### Texto do documento
É lícito o crente participar das Festas Juninas?
A festa celebra o nascimento de
João Batista, que virou um dos santos católicos. É realizada no dia 24 de junho
com base no fato que João Batista havia nascido seis meses antes de Jesus (Lc
1:26,36). Se o nascimento de Jesus (Natal) é celebrado em 25 de dezembro, então
o de João Batista é celebrado seis meses antes, em 24 de junho. É claro que
estas datas são convenções, apenas, pois não sabemos ao certo a data do
nascimento do Senhor.
A origem das fogueiras nas
celebrações deste dia é obscura. Parece que vem do costume pagão de adorar seus
deuses com fogueiras. Os druidas britânicos, segundo consta, adoravam Baal com
fogos de artifício. Depois a Igreja Católica inventou a história que Isabel
acendeu uma fogueira para avisar Maria que João tinha nascido. Outra lenda é
que na comemoração deste dia, fogueiras espontâneas surgiram no alto dos
montes.
Já a quadrilha tem origem
francesa, sendo uma dança da elite daquele país, que só prosperou no Brasil
rural. Daí a ligação com as roupas caipiras. Por motivos obscuros acabou
fazendo parte das festividades de São João.
Fazem parte ainda das celebrações
no Brasil (é bom lembrar que estas festas também são celebradas em alguns
países da Europa) as comidas de milho – provavelmente associadas com a
quadrilha que vem do interior – as famosas balas de “Cosme e Damião.” São
realizadas missas e procissões, muitas rezas e pedidos feitos a São João. As
comidas são oferecidas a ele.
Se estas festividades tivessem
somente um caráter religioso e fossem celebradas dentro das igrejas como se
fossem parte das atividades dos católicos, não haveria qualquer dúvida quanto à
pergunta, “pode um evangélico participar?” Acontece que as festas juninas foram
absorvidas em grande parte pela cultura brasileira de maneira que em muitos
lugares já perdeu o caráter de festa religiosa. Para muitos, é apenas uma festa
onde acendem-se fogueiras, come-se milho preparado de diferentes maneiras e
soltam-se fogos de artifício, sem menção do santo, e sem orações ou rezas
feitas a ele.

### Instrução 1
Reescalone as coordenadas do trecho da listagem que começa na linha que contém "Contact me (720, 1805)" e termina no fim da listagem, incluindo as duas pontas: multiplique cada uma por 1,9 e arredonde para números inteiros, com as metades para cima. Reproduza só essas linhas, com os pedidos.

### Dados extraídos
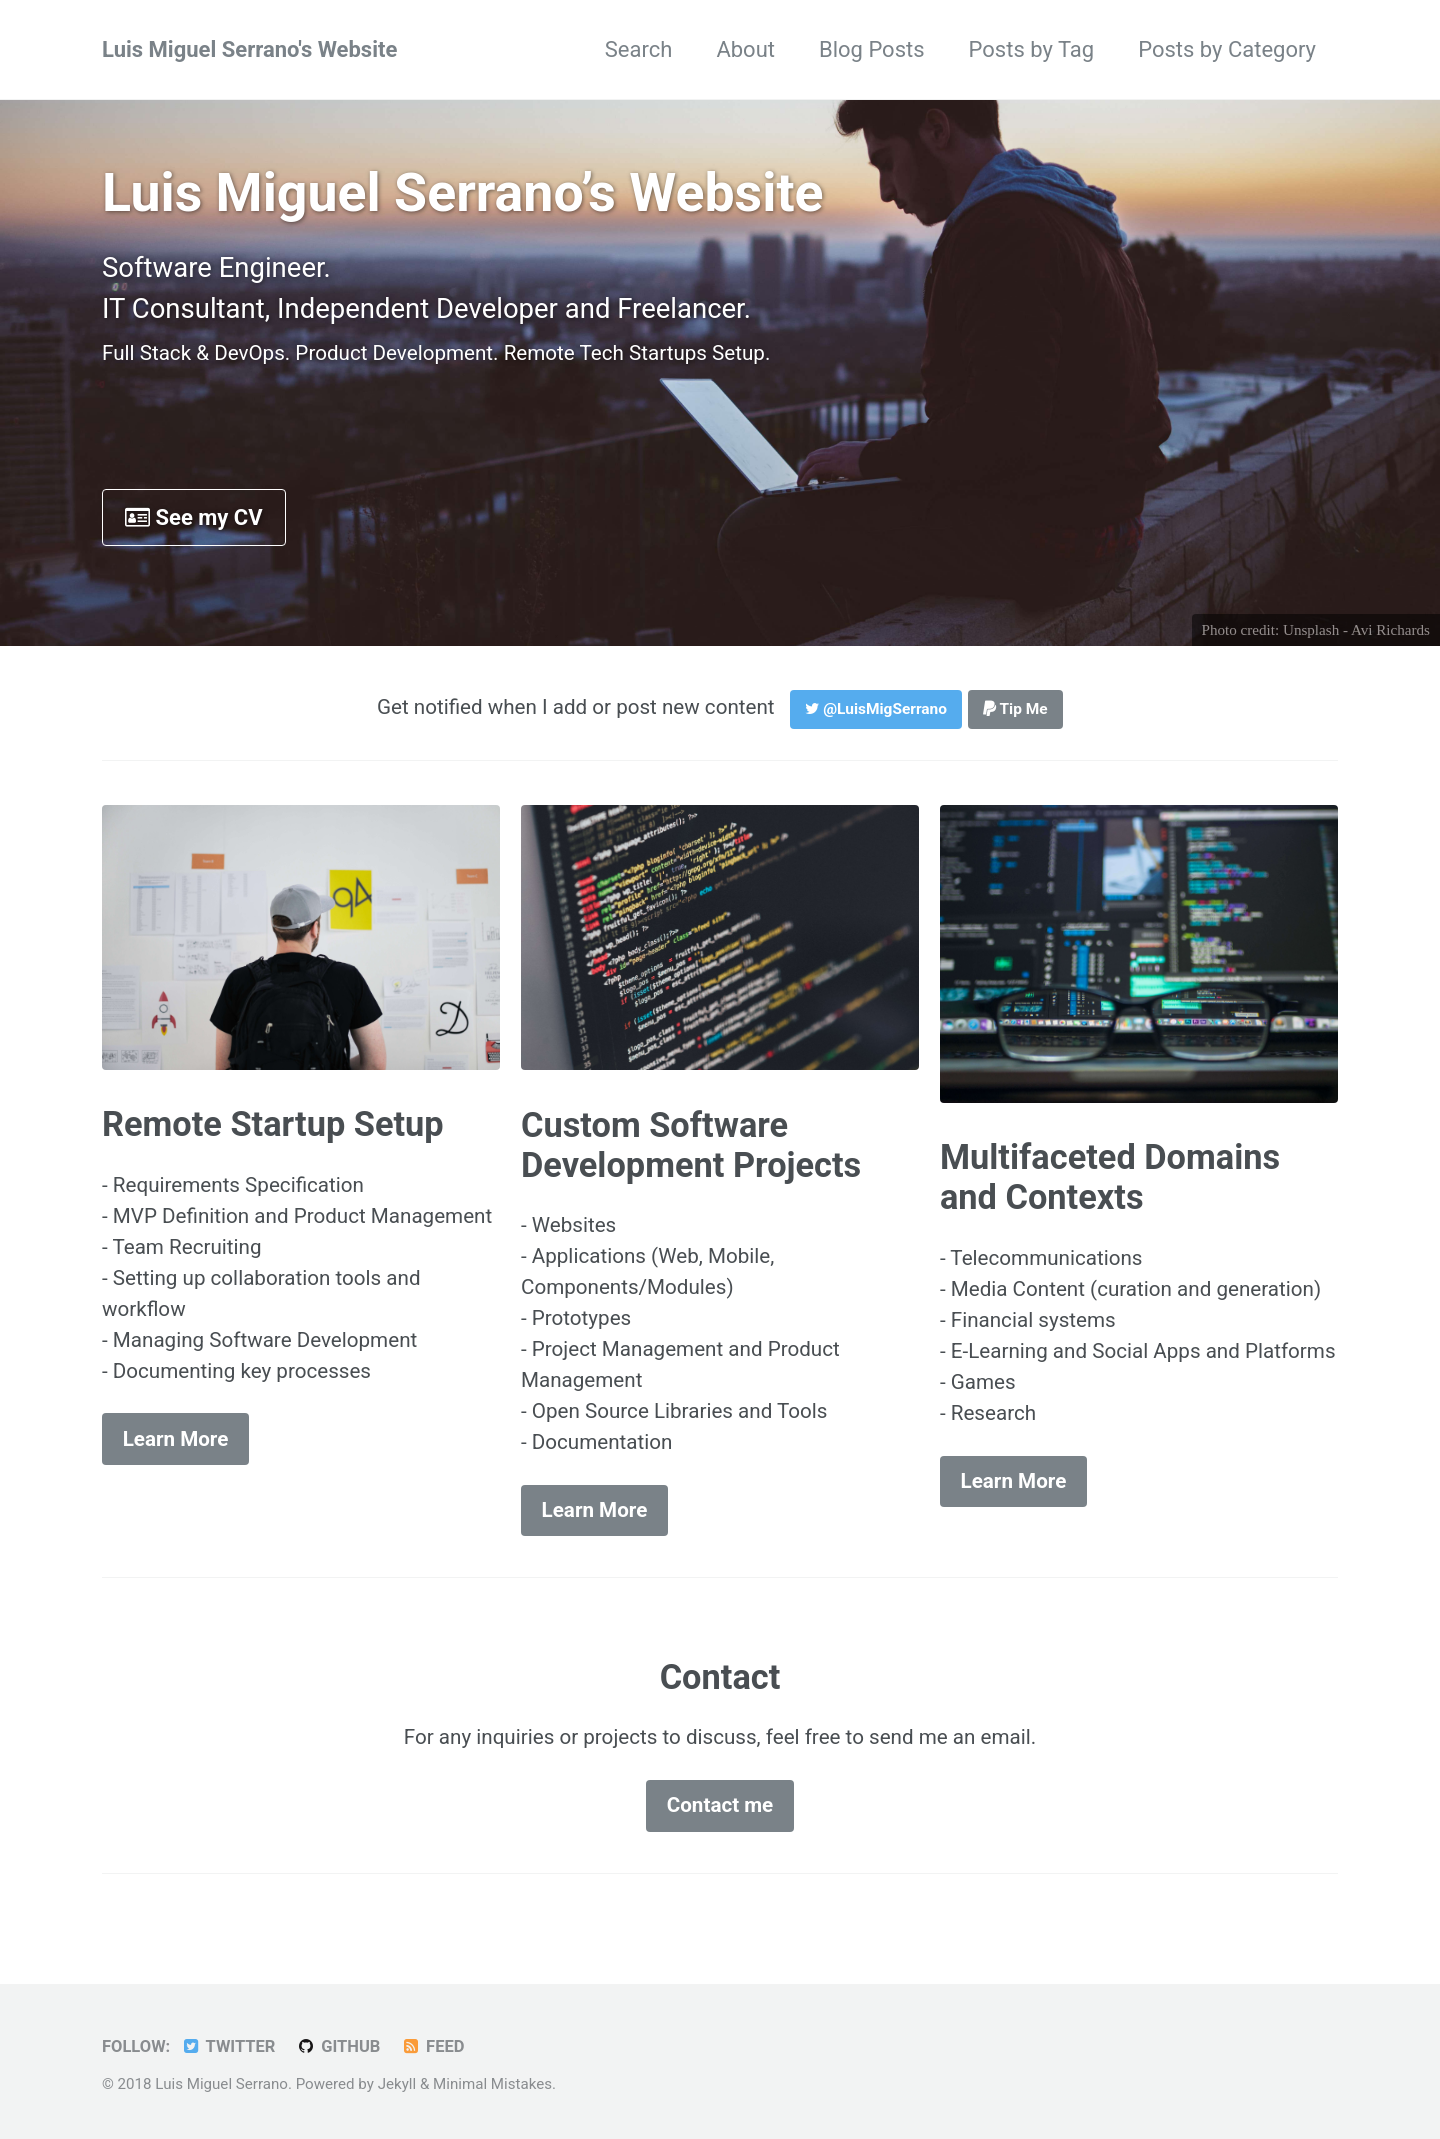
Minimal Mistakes (492, 2084)
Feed (433, 2046)
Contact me (720, 1805)
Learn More (176, 1439)
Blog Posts (872, 49)
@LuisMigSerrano (876, 709)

### Instrução 2
Traduza para o inglês esta frase do texto sobre as Festas Juninas: "Já a quadrilha tem origem francesa, sendo uma dança da elite daquele país, que só prosperou no Brasil rural."

### Resultado 1
Contact me (1368, 3430)
Learn More (334, 2734)
Blog Posts (1657, 93)
@LuisMigSerrano (1664, 1347)

### Resultado 2
The quadrilha, on the other hand, is of French origin, being a dance of that country's elite, which only prospered in rural Brazil.